Wednesday, August 29, 2012
The Dark Unwinding
Scholastic Press, 2012
YA Gothic Historical
Source: Received an e-ARC via Netgalley in exchange for an honest review.
I was interested in this book due to the publishers blurb referencing steampunk. However I would say that is inaccurate and I was reminded more of a Gothic-type novel. There are some cool inventions but there's no alternative-history and everything felt very grounded in Gothic conventions.
The beginning was very jarring to me, coming off of a fun breezy YA contemporary. The writing style was *so* different and I really struggled to get used to it. In fact, I'm not sure I ever felt comfortable with the language. This is weird because usually I can handle historical writing but not so much this time. Because of the writing, I had some trouble with the plot, not always able to follow what was going on.
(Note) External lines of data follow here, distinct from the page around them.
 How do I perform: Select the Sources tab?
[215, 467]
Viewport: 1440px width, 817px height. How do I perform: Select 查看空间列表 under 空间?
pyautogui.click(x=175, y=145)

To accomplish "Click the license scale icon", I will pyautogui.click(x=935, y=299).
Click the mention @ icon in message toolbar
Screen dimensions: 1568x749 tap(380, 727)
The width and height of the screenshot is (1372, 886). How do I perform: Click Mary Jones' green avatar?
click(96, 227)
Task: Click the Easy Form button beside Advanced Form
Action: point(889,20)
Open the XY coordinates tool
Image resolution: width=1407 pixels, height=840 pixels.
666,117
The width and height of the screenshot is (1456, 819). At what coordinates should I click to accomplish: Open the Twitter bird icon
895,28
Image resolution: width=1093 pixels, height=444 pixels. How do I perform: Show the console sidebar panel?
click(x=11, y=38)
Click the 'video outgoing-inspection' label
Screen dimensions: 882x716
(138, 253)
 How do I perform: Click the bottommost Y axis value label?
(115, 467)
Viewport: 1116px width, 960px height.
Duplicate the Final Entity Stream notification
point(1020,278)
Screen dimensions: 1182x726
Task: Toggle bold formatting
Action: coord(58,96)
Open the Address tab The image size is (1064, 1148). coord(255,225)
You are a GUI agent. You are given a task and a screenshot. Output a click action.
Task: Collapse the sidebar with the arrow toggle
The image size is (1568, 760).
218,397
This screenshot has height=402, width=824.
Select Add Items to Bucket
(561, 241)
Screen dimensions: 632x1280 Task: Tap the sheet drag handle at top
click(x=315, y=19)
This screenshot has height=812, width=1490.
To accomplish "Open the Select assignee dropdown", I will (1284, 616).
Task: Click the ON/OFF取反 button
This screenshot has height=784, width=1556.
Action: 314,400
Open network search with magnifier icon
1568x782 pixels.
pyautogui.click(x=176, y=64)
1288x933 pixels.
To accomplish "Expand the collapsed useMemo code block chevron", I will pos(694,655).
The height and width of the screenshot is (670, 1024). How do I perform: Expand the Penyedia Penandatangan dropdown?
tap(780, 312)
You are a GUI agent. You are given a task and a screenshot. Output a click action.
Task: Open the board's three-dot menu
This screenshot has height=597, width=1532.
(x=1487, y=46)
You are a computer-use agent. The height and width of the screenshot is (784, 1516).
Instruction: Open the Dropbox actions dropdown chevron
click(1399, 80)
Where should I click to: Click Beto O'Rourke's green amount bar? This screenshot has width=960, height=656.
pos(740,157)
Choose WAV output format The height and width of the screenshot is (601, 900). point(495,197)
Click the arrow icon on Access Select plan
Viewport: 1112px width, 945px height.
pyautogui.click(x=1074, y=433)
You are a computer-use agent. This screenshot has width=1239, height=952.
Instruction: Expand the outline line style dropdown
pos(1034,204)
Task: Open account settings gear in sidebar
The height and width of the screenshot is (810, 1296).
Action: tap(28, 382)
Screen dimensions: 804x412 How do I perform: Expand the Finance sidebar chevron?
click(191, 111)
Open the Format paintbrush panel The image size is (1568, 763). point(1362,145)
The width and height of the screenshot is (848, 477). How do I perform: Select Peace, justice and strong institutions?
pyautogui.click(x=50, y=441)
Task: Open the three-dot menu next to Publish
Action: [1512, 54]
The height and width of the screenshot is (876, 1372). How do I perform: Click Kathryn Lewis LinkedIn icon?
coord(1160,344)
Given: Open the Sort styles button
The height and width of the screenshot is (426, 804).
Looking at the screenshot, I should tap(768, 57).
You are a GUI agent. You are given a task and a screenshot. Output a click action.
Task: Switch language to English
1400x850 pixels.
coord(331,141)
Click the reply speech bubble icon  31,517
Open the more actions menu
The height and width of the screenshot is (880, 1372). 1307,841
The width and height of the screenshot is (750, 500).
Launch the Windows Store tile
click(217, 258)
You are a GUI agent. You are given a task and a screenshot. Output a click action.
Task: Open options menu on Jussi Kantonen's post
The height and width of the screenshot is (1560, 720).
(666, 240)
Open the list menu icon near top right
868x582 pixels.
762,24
The basic gist is that Katharine Tulman is being sent by her aunt to investigate her uncle (the aunt's brother-in-law) who seems to be spending his heir's inheritance (Katharine's nephew, the aunt's son) in a reckless manner that could cause him to be committed as insane. Katharine is set on visiting and reporting back to her aunt as quickly as she can, knowing that her own life is dependent on her aunt and then her nephew's largesse.
However upon arrival, Katharine is confronted with creepy unexplained happenings as well as confrontations with the various people on her uncle's estate, all of him do their best to thwart her. See, the uncle is a brilliant inventor but he seems to be autistic and thus does not seem "normal." He has specific routines that cannot be disrupted and those around him have accommodated. Those people are rescues from workhouses, brought to his estate to make their own productive village; this is apparently drawn from real-life where an actual British lord attempted something similar saving hundreds of families from the awful workhouses.
The book continues as Katharine resolves to wait thirty days before reporting back to her aunt. However events conspire to change everything when something big happens. I actually really liked the section after the big event (don't want to spoil you). But that's only about sixty pages so it just felt like too long to reach that point.
Overall: I feel like this is just a book that I couldn't click with. I totally recognize its merits (especially for lovers of Gothic novels and those who are not expecting steampunk when they pick it up) but it wasn't the book for me.
Cover: I love the dress, which I believe is the same shade as one that Katharine wears during the book but the gears are deceptive and toward steampunk, which this book is not.